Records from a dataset
##########

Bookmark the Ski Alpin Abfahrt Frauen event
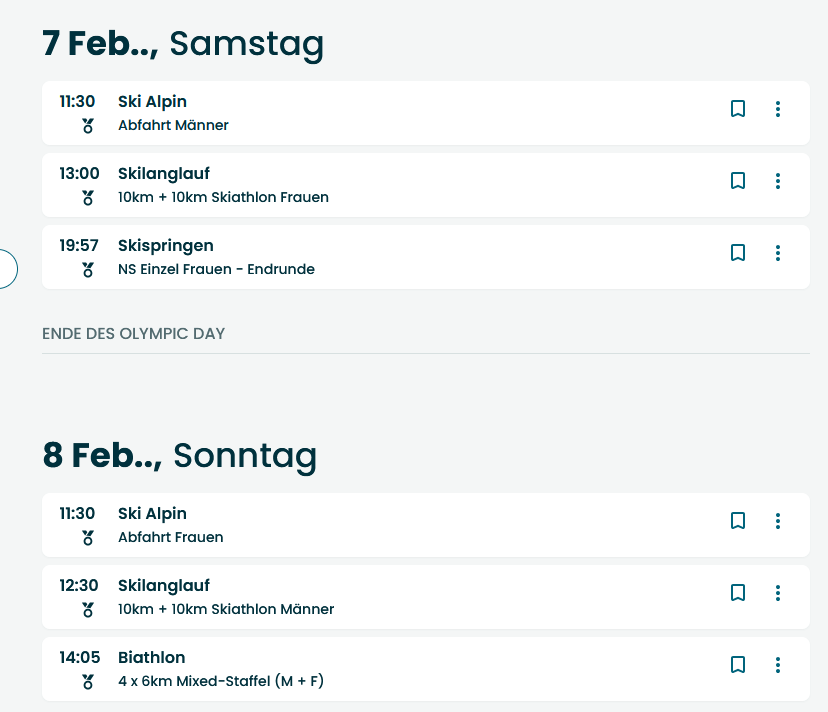The image size is (828, 712). (x=738, y=521)
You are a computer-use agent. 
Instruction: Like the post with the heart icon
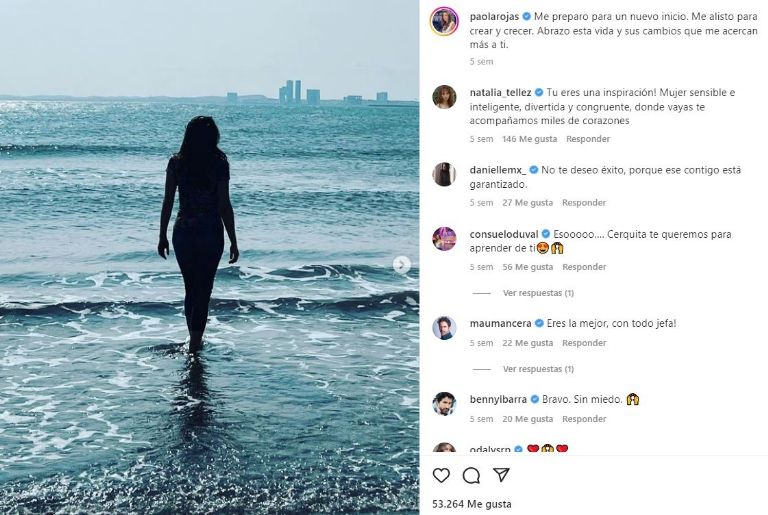click(x=441, y=475)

##########

### Task requirements
Print each entry above exactly. The pictures should not be printed.

### Your solution
Bookmark the Ski Alpin Abfahrt Frauen event
The image size is (828, 712). (x=738, y=521)
You are a computer-use agent. 
Instruction: Like the post with the heart icon
click(x=441, y=475)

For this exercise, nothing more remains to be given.